Im Land der Ungläu­bigen

Der Evangelische Kirchentag wird vom Staat mitfinanziert – und das im gottlosen Berlin.

von Hilmar Schmundt

Am Tag vor Chris­ti Him­mel­fahrt be­ginnt in Ber­lin der dies­jäh­ri­ge Evan­ge­li­sche Kir­chen­tag. Er mag als Mus­ter­bei­spiel für jene Leit­kul­tur gel­ten, die In­nen­mi­nis­ter Tho­mas de Mai­ziè­re (CDU) ein­for­der­te mit den Wor­ten: „In un­se­rem Land ist Re­li­gi­on Kitt und nicht Keil der Ge­sell­schaft.“ Aber taugt Kir­che wirk­lich (noch) als Bin­de­mit­tel der Ge­sell­schaft?
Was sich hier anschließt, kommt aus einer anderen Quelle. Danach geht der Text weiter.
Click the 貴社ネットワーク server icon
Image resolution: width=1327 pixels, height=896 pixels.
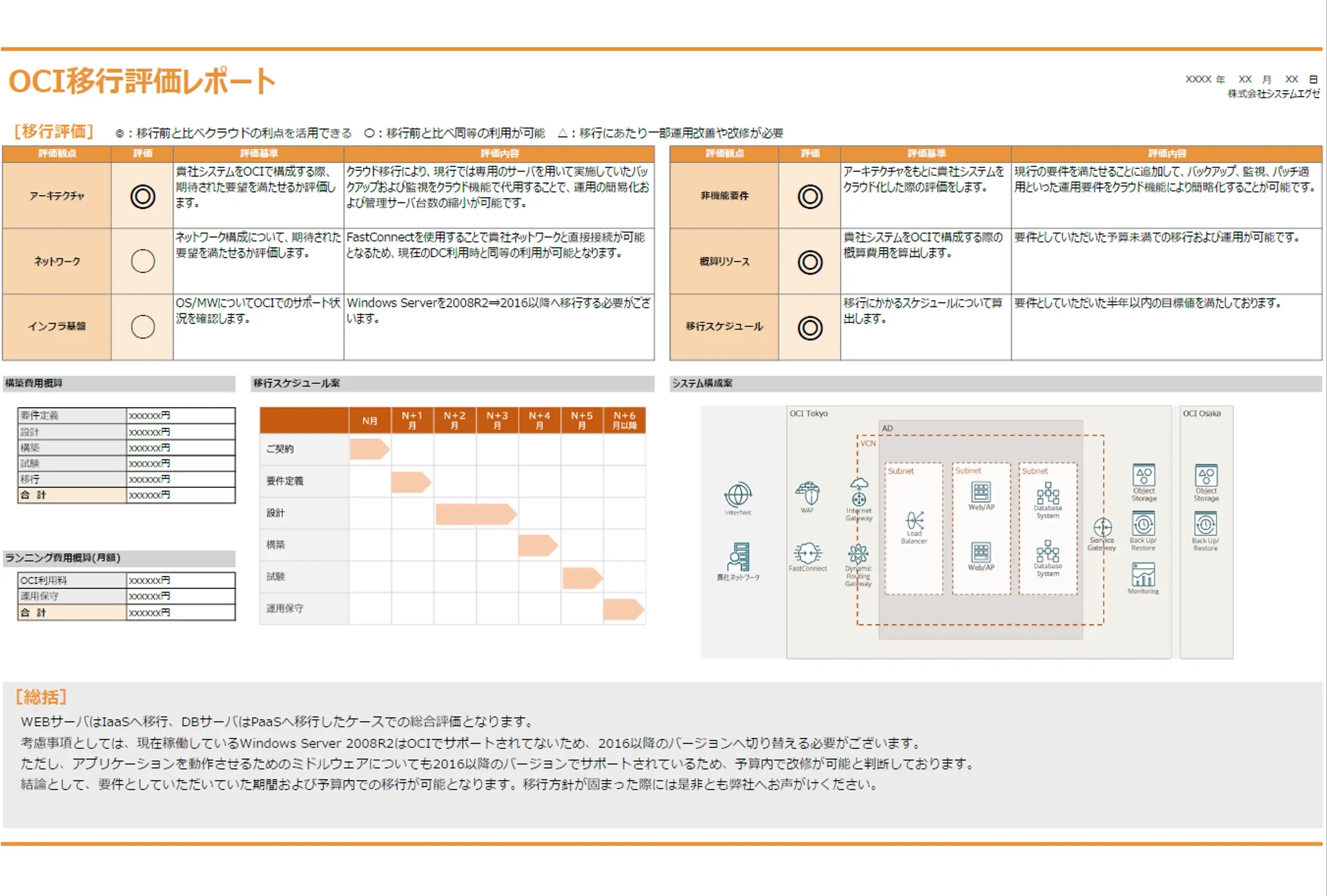pos(738,556)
Nach dem Krieg wa­ren über 95 Pro­zent der Deut­schen Kir­chen­mit­glied, in­zwi­schen sind es nur et­was mehr als die Hälf­te. We­der Ka­tho­li­ken (29 Pro­zent) noch Pro­tes­tan­ten (27 Pro­zent) stel­len heu­te die größ­te Grup­pe, son­dern die Nicht­kon­fes­sio­nel­len mit rund 36 Pro­zent. Deutsch­land gilt in Sa­chen Re­li­gi­ons­lo­sig­keit als eine der größ­ten Na­tio­nen der Welt. Schon in ei­ner Ge­ne­ra­ti­on könn­ten Kir­chen­mit­glie­der in der Min­der­heit sein. Das braucht man we­der zu fei­ern noch zu be­kla­gen – aber man soll­te es we­nigs­tens zur Kennt­nis neh­men. „Un­ser Staat ist welt­an­schau­lich neu­tral, aber den Kir­chen und Re­li­gi­ons­ge­mein­schaf­ten freund­lich zu­ge­wandt“, schreibt de Mai­ziè­re. Man könn­te hin­zu­fü­gen: freund­lich zu­ge­wandt auch in Form un­fai­rer Zu­wen­dun­gen.